Das Militärgericht La Spezia verurteilte die Angeklagten wegen des Massakers in Sant’Anna auch zur Zahlung von Entschädigungen. Mit diesem Urteil wurden die Täter nicht nur beim Namen genannt. Da mit diesem Urteil anerkannt wurde, dass es sich um ein vorsätzliches Kriegsverbrechen an der Zivilbevölkerung handelte, ist den Überlebenden und Angehörigen der Ermordeten erstmals Gerechtigkeit widerfahren. Für die Täter bleibt dieses Urteil bisher jedoch ohne Konsequenzen. Nach dem Grundgesetz der BRD genießen sie Auslieferungs-schutz und bleiben trotz der Verurteilung in Deutschland unbehelligt.
Die 2002 von der Stuttgarter Staatsanwaltschaft aufgenommenen Ermittlungen gegen vierzehn ehemalige Angehörige der 16. SS-Panzergrenadierdivision „Reichsführer SS“ sind jedoch bis heute im Sande verlaufen. Diese Verschleppung zielt offensichtlich darauf ab, die Ermittlungen solange in die Länge zu ziehen, bis die Kriegverbrecher verhandlungsunfähig oder gestorben sein werden. Die Überlebenden von Sant’Anna di Stazzema haben nach dem Urteil von La Spezia in Deutschland Nebenklage eingereicht mit dem Ziel, die verantwort-lichen Massenmörder endlich auch in Deutschland vor Gericht zu sehen. Der Anwältin der Opfer, Gabriele Heinecke, wird seit 2005 Akteneinsicht verwehrt. Die Überlebenden wollen zu einem möglichen Prozess nach Deutschland kommen. Sie möchten den Tätern ins Gesicht sehen. „Wir wollen sehen, ob ihre Augen irgendetwas verraten, ein Gefühl für das, was geschehen ist. Uns interessiert vor allem, dass Gerechtigkeit geschieht; und, dass die Schuldigen gefunden und bestraft werde. Auch, wenn es nur symbolisch ist,“ sagt Enio Mancini. Die Erinnerung an die NS-Verbrechen setzt die Anerkennung der Schuld voraus.

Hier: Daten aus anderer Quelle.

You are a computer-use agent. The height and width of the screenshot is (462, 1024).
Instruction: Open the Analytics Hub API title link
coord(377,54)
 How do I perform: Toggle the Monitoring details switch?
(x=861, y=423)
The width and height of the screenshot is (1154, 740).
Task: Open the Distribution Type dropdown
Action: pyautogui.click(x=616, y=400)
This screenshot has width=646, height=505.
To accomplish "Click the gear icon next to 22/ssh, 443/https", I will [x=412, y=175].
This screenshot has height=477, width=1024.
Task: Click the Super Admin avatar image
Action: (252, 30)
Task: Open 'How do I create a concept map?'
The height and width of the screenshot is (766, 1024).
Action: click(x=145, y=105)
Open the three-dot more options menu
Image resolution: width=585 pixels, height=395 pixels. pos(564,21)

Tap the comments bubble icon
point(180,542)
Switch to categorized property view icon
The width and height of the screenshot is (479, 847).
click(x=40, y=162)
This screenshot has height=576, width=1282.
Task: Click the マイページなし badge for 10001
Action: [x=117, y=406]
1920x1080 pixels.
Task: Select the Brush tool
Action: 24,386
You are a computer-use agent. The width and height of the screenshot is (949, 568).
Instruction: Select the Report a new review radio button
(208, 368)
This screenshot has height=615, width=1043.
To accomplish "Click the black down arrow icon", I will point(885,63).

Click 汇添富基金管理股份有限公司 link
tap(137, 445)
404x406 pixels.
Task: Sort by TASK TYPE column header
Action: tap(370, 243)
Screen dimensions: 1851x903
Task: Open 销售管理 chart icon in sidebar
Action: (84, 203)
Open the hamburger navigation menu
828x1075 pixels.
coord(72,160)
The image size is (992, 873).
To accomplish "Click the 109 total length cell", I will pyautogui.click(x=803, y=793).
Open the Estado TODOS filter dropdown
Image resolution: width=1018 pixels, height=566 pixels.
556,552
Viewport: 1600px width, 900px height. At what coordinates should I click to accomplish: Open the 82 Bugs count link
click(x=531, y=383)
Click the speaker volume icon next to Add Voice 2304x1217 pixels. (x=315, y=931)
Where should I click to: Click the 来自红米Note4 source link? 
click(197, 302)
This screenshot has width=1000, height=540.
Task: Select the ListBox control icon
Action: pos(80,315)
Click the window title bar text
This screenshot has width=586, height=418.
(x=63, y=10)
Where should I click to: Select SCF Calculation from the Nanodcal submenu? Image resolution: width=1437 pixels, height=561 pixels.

Während der Prozess in Italien von einer großen Öffentlichkeit begleitet wurde, herrscht in Deutschland bisher Stillschweigen. Die Kriegsverbrecher wissen sich hierzulande in Sicher-heit. Wir wollen das Schweigen durchbrechen und demonstrieren am 6. Mai 2006 deswegen in der unmittelbaren Nachbarschaft der verurteilten SS-Kriegsverbrecher.
Das Schweigen durchbrechen — die Täter haben Namen und Adressen!
Statt Renten für Kriegsverbrecher – Entschädigung der Opfer!